I have to be honest Gabriel, you really surprised me with the fact that you’ve only been coding in PHP for four years and here you are the Release Manager of PHP 8, can you talk about that journey a little?

Gabriel: When I finished school, I was familiar with PHP. I had an understanding of what PHP could do. I honestly don’t remember why but I had the idea to look at the source code, so I went looking for it because I was learning about Open Source and starting to understand the meaning behind Open Source. When I found the source code, downloaded it, compiled it, I then made a change and contributed it back, and it was accepted. I was amazed that I could actually change the language.

The first time I contributed to internals and proposed a change, I was asked one question, “why?” You see the real impact when you want to make a coding change to your internal application. How many people are actually impacted by that change? A thousand? A hundred? A hundred thousand? Maybe a million if you have a framework. But when we are talking about making a change to PHP’s source code, I couldn’t tell how many developers, how many projects, how many businesses we are going to touch. So the question “Why” is such an important one. Give me a reason, give me arguments, give me numbers, give me a theory, give me other examples. Because you have to remember, you are not changing a project. You are changing a language.

I realized I needed justification for my request. I needed to get the arguments for why I wanted the change I wanted, and I needed to do the research to justify it.

My first RFC was for a small function back in PHP 7. Someone replied, “OK, this is a nice function, and you have nice arguments, but why? Why does this need to be in the core and can not just live in a library?” That triggered me to research my request more. I asked myself, why should this be in the core.

We have contributors today that specialize in researching the impact of their RFC on the language as a whole, and I am pushing myself to become more thorough. They do things like download 10,000 of the top packages from Packagist and run analysis on them to figure out how many of them would be impacted by the change they are proposing.

Something PHP internals taught me was how to research the impact of a feature, which has helped me with my professional career.

I like to let people know that if there is something about PHP you don’t like, look at the source code and see how you can make it better. You don’t have to be a C++ developer to understand a lot of the code. I’m not. I wasn’t back then, and I’m still not, but I learned enough to make the change I was looking to make. If you want, you can change PHP.

* * * * *

- **EXERCISE REQUIREMENTS**
Please continue the PHP interview from its last sentence onward. The material after the PHP interview is separate from it.

- **INFORMATION SUPPLIED**
* * * * *

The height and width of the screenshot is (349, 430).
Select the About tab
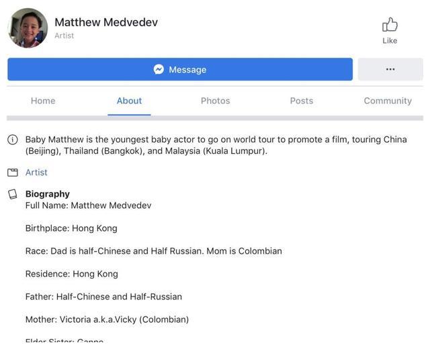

* * * * *

- **RESULT FOR THIS EXERCISE**
Later, I saw Derick’s email asking if anyone wanted to be a Release Manager, and I noticed that not a lot of people were replying to it. I wondered why that was. I thought that it couldn’t be that hard to be a Release Manager, and I decided to toss my name into the hat and said: “I want to be the Release Manager”. I honestly didn’t think I had much of a chance and almost immediately thought I had just made the biggest mistake of my life.

After the first vote, I was tied with Ben Ramsey. I thought, “He should be the release manager; after all, he is the guy behind UUIDs,” and I am still unsure why people started voting for me. When I won, I was really worried, but then I remembered how I had gotten to that point. If I didn’t know something, I just asked, and I remembered how much support I got. I started thinking, “I can do this.”

Sara: We try not to let Release Managers cover multiple releases at the same time, and we try to partner veteran Release Managers up with newer ones. Since I was the Release Manager of PHP 7.2, I am coming in just under the wire because PHP 7.2 will be End Of Life before PHP 8.0 is released.

So, a Release Managers’s job isn’t over when the version of PHP is released?

Sara: It’s roughly a three and a half year commitment with the first half-year being the pre-release cycle such as Alphas, then GA, until EOL 3 years later.

Release Cycles

Can you explain the changes in the release cycle between versions? I remember the move from PHP 4 to PHP 5 being a prolonged process, then the different versions of PHP 5.x all seemed like slow releases, I won’t even ask about PHP 6, then we hit PHP 7 and all of a sudden we are getting regular releases on a pretty quick pace, what all changed?

Sara: Oh, I’ll talk your ear off about PHP 6 if you want, and believe it or not, PHP 6 is part of this. The shift actually started before PHP 7, but it was PHP 7 when we really kicked it into high gear. For example, PHP 5.6 was already on that 3-year release, and we will have PHP 7.0 come out next year. Back to PHP 6, it was actually part of this because if you remember, the 5.3 release came after a long drought in the PHP development cycle. That long drought was in part because of the work we were doing on PHP 6.0. We had this whole branch where we were adding in Unicode, and we were making some great progress, but we were also learning things along the way, including things like maybe we don’t want 16-bit characters all over the engine. We were also doing a lot of feature work like Namespaces, Closures, and other things that would eventually end up in PHP 5.3.

When we decided to kill PHP 6.0, we were left with this big dump of features that became PHP 5.3, but it was also kind of a come to Jesus moment of, “we need to think about what a ‘release’ is going to be.” The fact that there are now books out there talking all about PHP 6.0, we knew we needed a better plan for how we were going to approach our versioning system, our release process, and how we were going to define what features are going to be added. That’s the conversation that grew into what became our RFC process and our release process.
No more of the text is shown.